START Given entries

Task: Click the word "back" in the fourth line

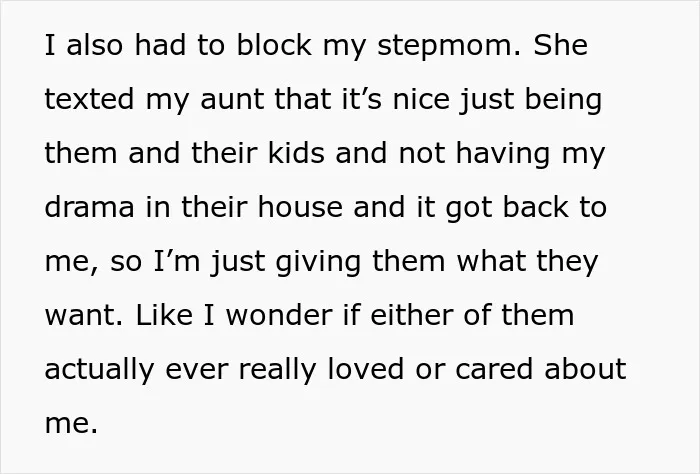Action: tap(536, 208)
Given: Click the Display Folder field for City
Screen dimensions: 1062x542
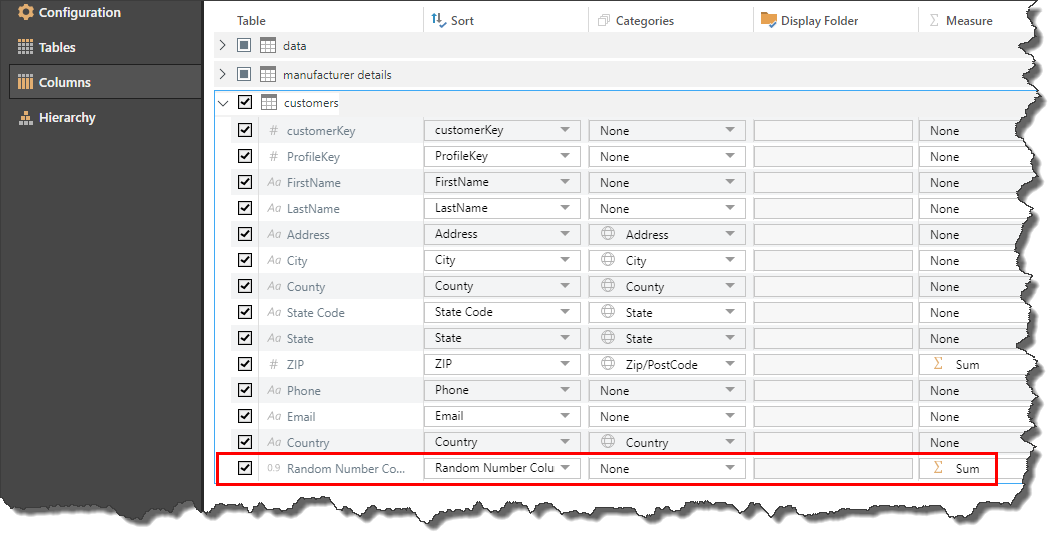Looking at the screenshot, I should coord(833,260).
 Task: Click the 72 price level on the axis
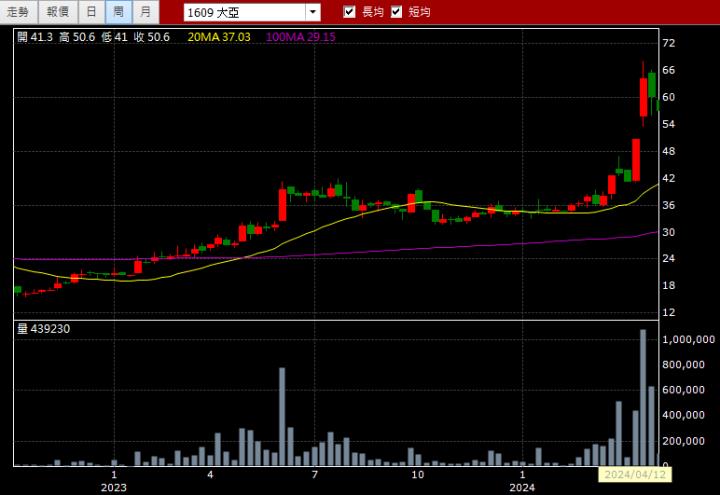pos(669,44)
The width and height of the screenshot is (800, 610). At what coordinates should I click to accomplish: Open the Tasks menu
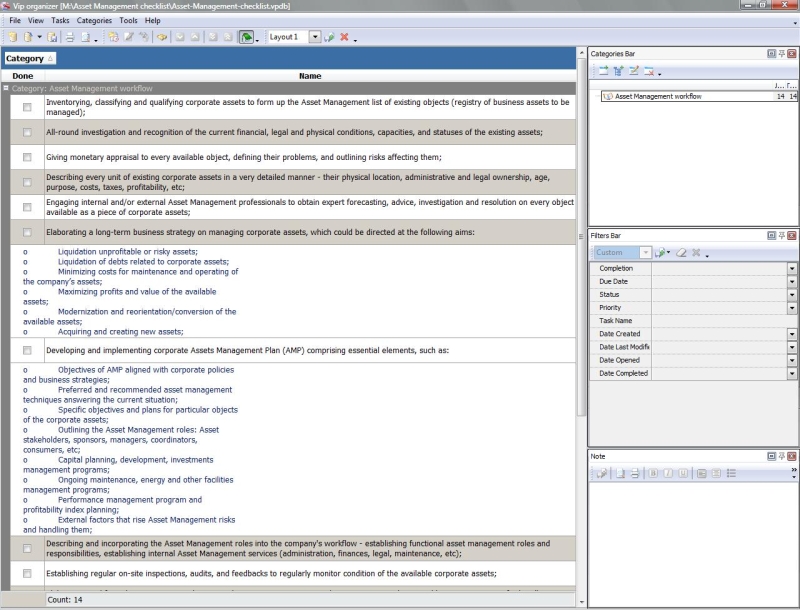(60, 20)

END Given entries

_Action item_.
Reproduce exactly, and only, the lines from the one with "Screen dimensions: 1062x542" to the final line of the listing above; the pictures are to be left out.

_Response to this task_.
Screen dimensions: 1062x542
Looking at the screenshot, I should coord(833,260).
 Task: Click the 72 price level on the axis
pos(669,44)
The width and height of the screenshot is (800, 610). At what coordinates should I click to accomplish: Open the Tasks menu
(60, 20)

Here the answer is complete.